Indonesia's two largest Muslim organizations have criticized the Religious Affairs Ministry for barring a liberal Egyptian Islamic thinker from addressing an international youth conference earlier this week.
"We are concerned with the case. It should not have happened," Muhammadiyah chairman Din Syamsuddin was quoted Thursday by local newspaper The Jakarta Post as saying.
Nasr Hamid Abu Zayd of Egypt decided to cancel his appearance at an Islamic seminar slated for Tuesday in Malang, East Java, following pressure from the ministry.
The ministry said it had received demands from certain Muslim organizations for the government to ban Abu Zayd from attending.
Abu Zayd was already in Surabaya, East Java, when he was told through a text message by the ministry to stay away from the forum.
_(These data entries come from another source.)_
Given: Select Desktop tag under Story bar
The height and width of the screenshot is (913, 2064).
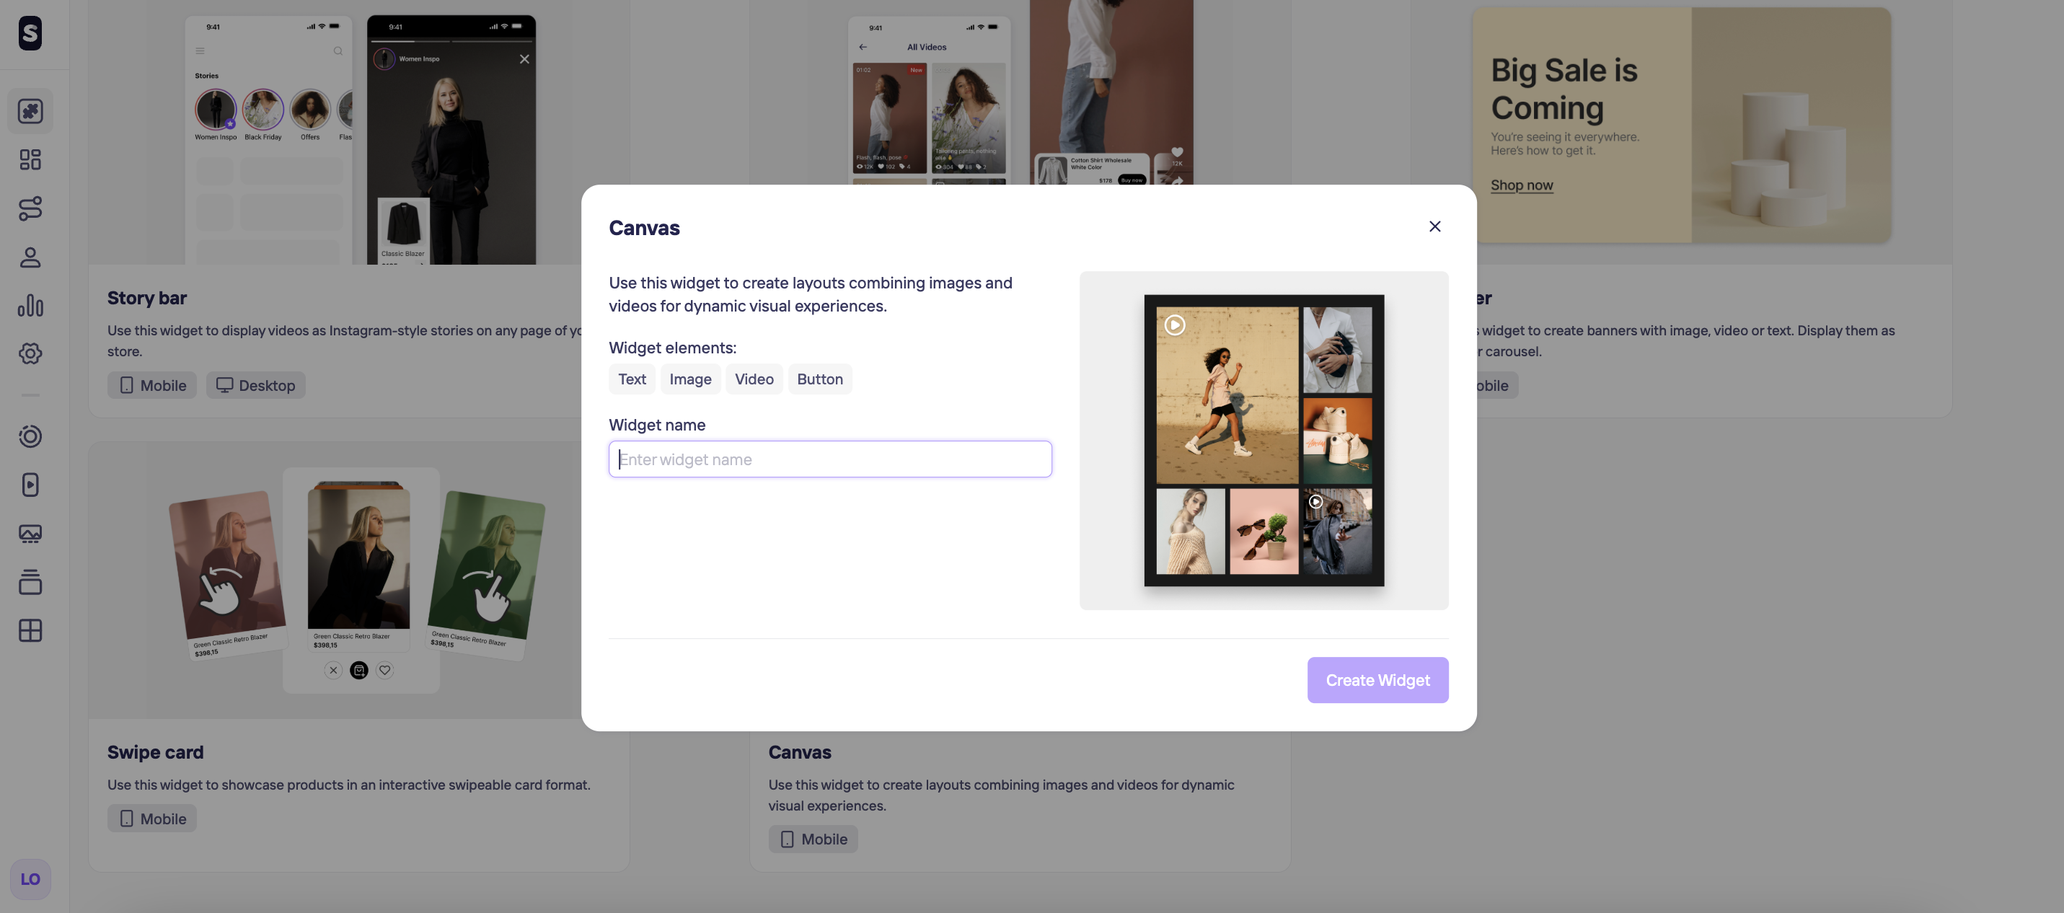Looking at the screenshot, I should click(256, 386).
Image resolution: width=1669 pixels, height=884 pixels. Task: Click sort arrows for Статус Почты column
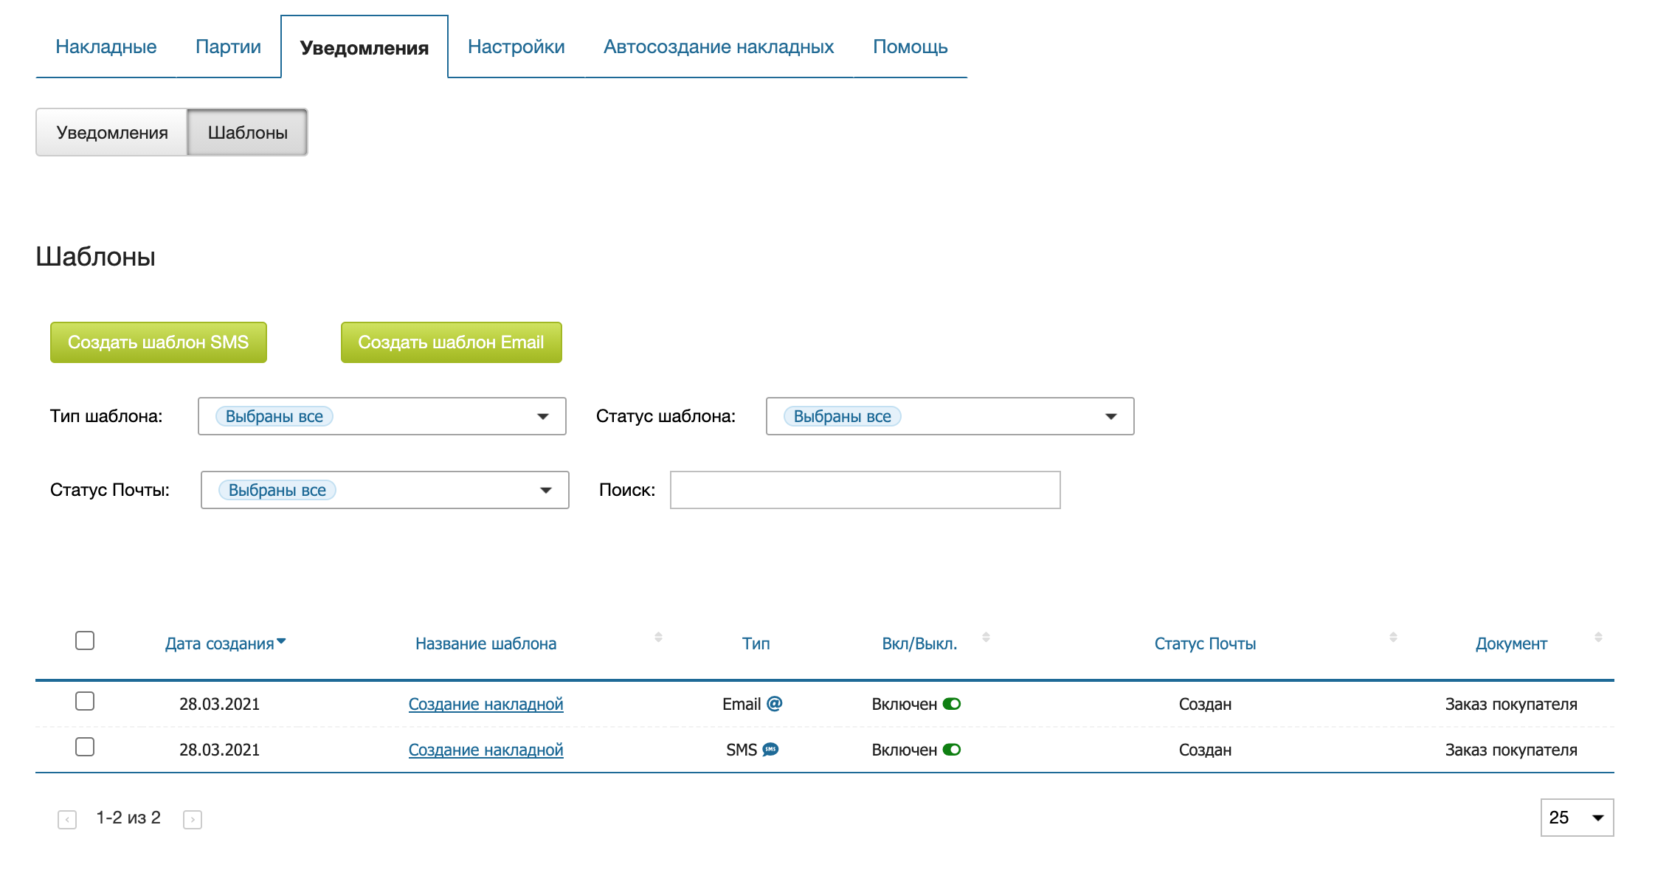click(x=1393, y=637)
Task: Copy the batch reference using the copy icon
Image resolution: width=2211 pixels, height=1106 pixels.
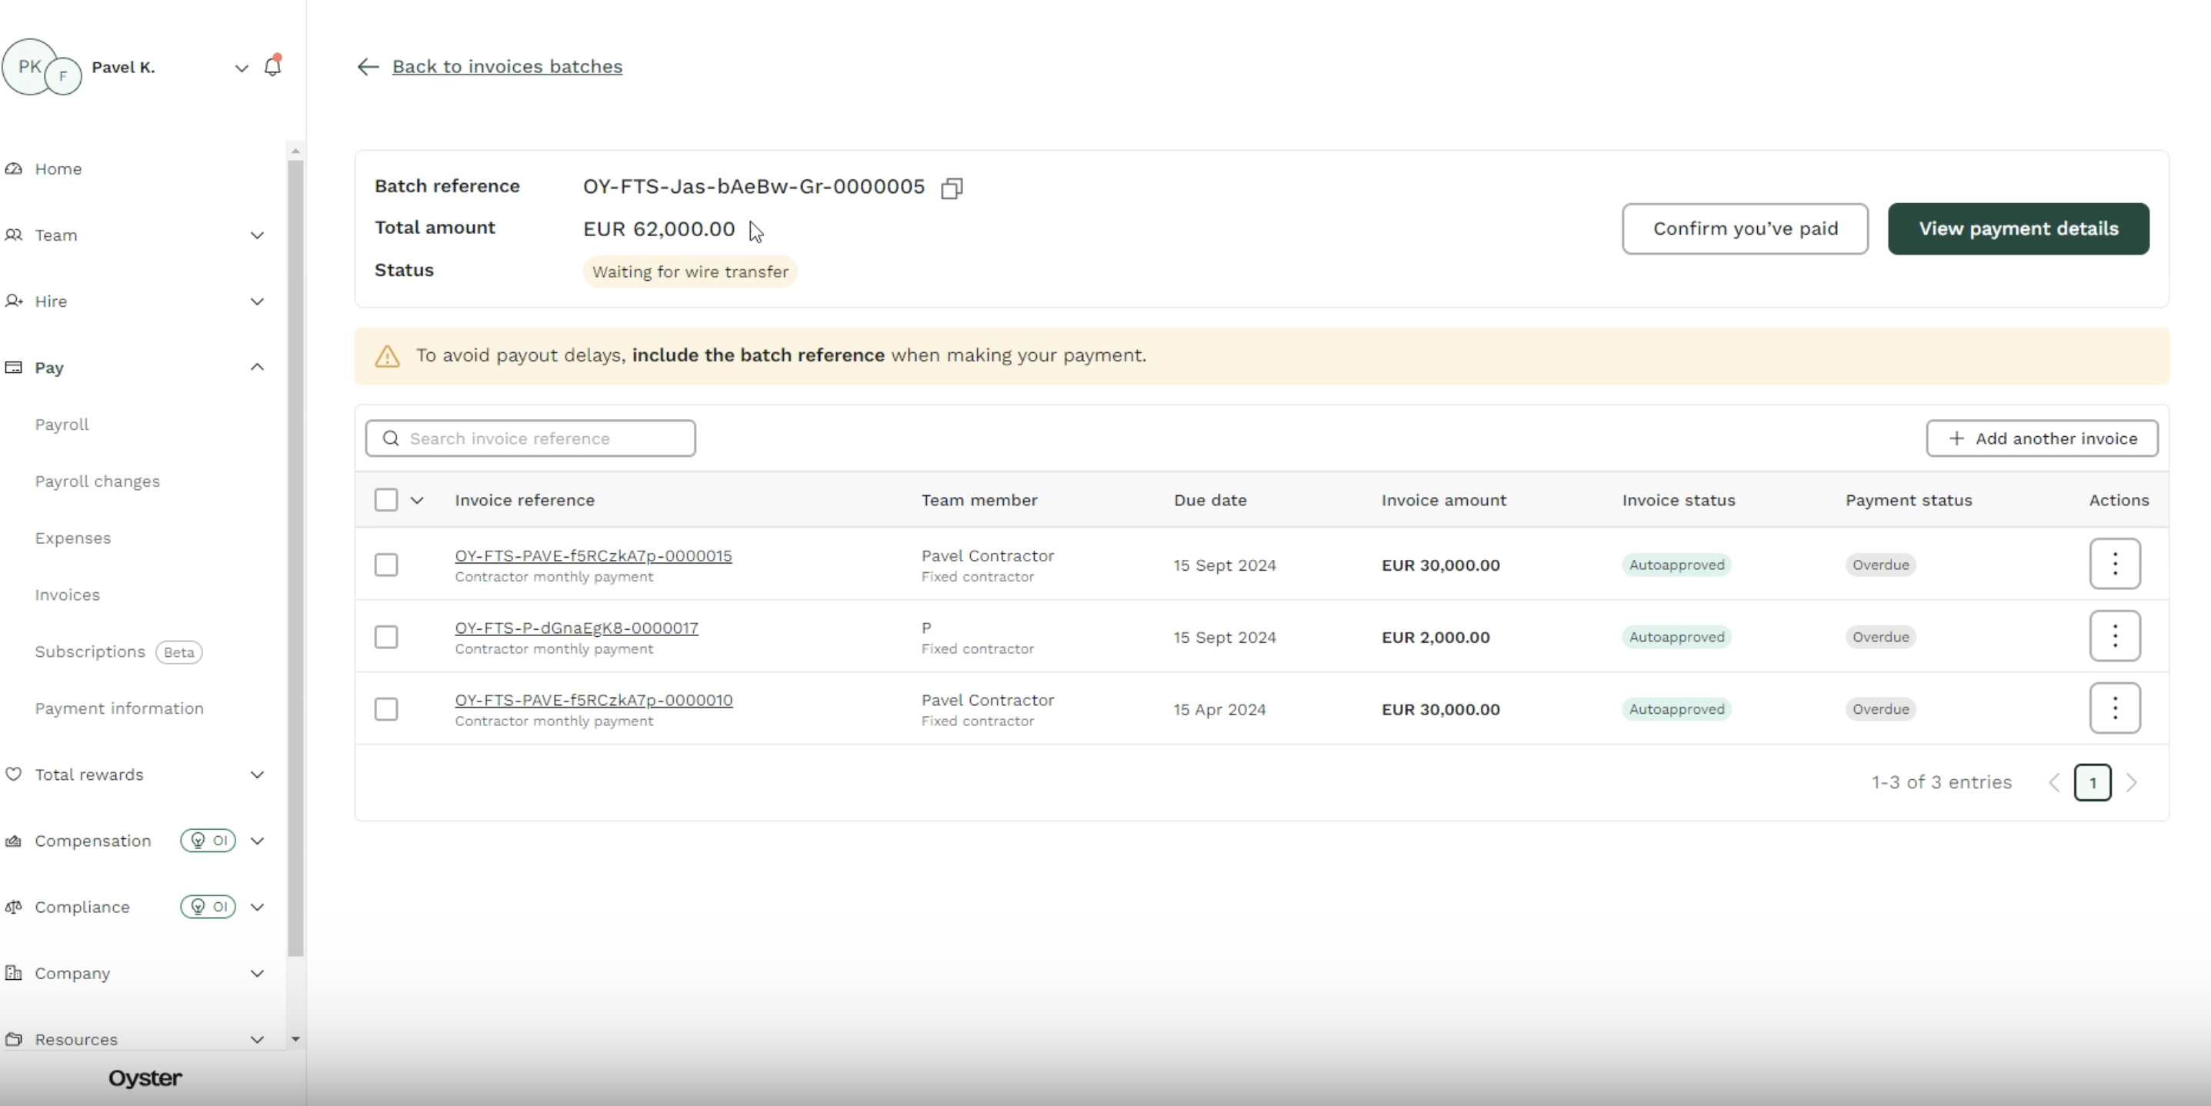Action: click(951, 187)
Abu Zayd, who lives in exile in the Netherlands, has widely been accused in Egypt and several other Muslim nations of blasphemy by saying the Koran was a "cultural product."
Similar concerns were expressed by Masdar Farid Mas'udi, leaderof the country's largest Muslim group Nahdlatul Ulama.
"I am not interested in judging whether Abu Zayd's Islamic thought is right or heretic ... but I think it's not wise to promote an excessive suspicion of new things considered to be violating the mainstream view," he said.